Julian Serrano Tapas is a tapas restaurant in Las Vegas, Nevada in the United States. Owned by Julian Serrano, it's located inside the Aria Resort and Casino and is Serrano's second restaurant in Las Vegas after Picasso.

History

Julian Serrano wanted to open a Spanish-style restaurant for over a decade. In 2009, MGM Resorts International offered Serrano a contract to open a restaurant at the new Aria Resort and Casino. Serrano agreed to the restaurant contract as long as he could have a tapas restaurant. Serrano traveled to Spain to find a designer for the restaurant. The design firm Gente de Valor was selected. Serrano traveled to DC to meet chef Jose Lopez Picazo, a fellow chef from Madrid. Lopez Picazo was hired as chef.

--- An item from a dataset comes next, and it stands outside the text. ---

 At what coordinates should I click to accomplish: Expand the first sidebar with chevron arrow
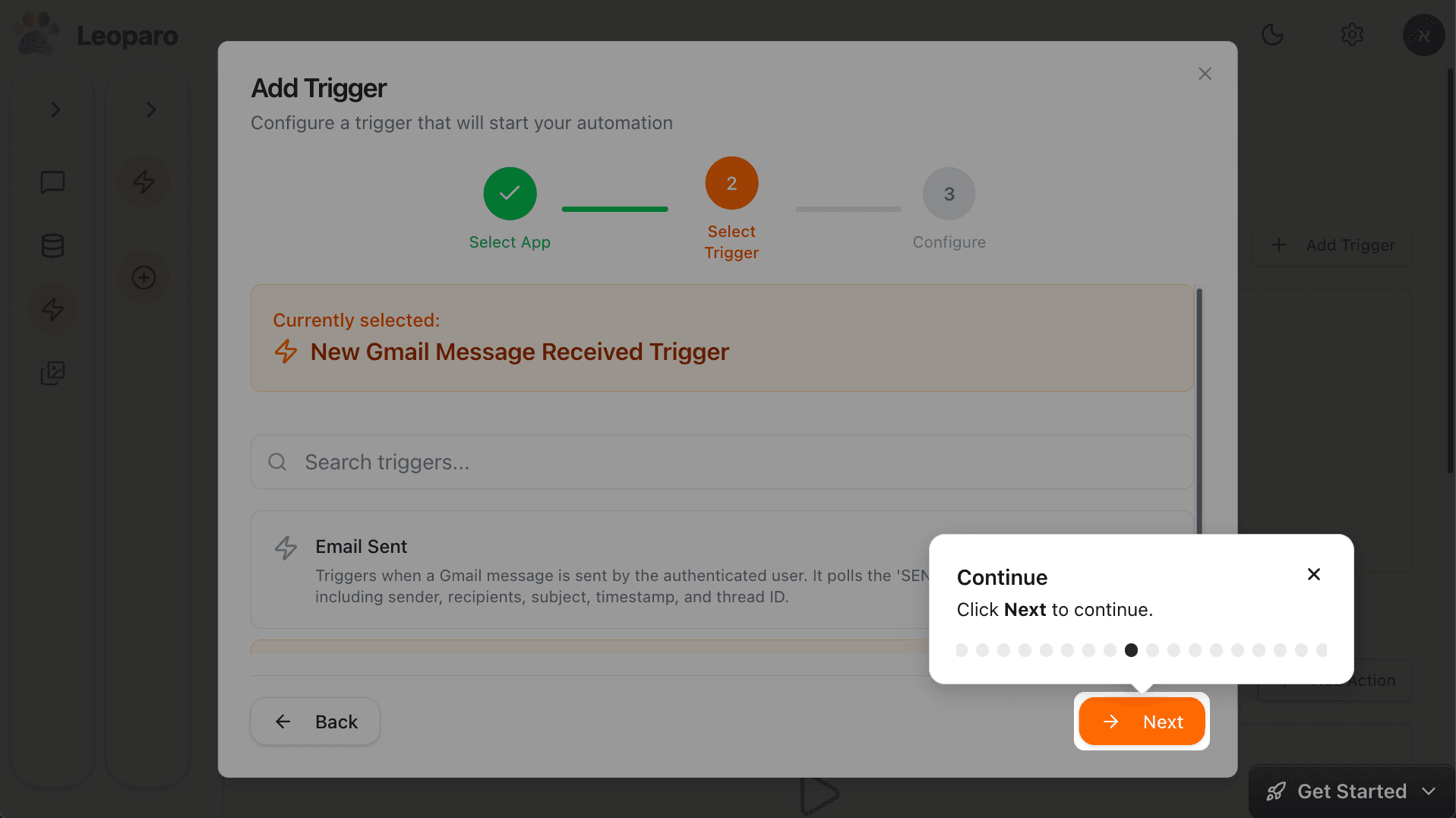pos(55,110)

The restaurant's first menu tasting took place before the kitchen was operational. Executives from MGM and Serrano tasted between 25 and 30 dishes in 40 minutes. The restaurant opened a few weeks later to 600 guests on the first day.

Design and ambiance

The restaurant is located in the lobby of the Aria Resort and Casino. Designed by Gente de Valor and Serrano, the restaurant represents "the vibrant culture of my country" and needed "a good sense of balance" according to Serrano.

Cuisine and beverages

The restaurant serves contemporary versions of Spanish-style tapas with occasional Asian fusion influences. Dishes include paella (including a vegan option); ahi tuna tempura with seaweed salad and avocado-rocoto-mayo and ponzu sauce; marinated olives; stuffed piquillo peppers; grilled calamari; ribs made from Black Iberian pigs; salmon with truffle bechamel sauce and mushrooms; squid-ink rice with chicken and saffron, lobster with roasted red peppers; and empanadas.

The dessert menu includes torrija with salted caramel and vanilla ice cream.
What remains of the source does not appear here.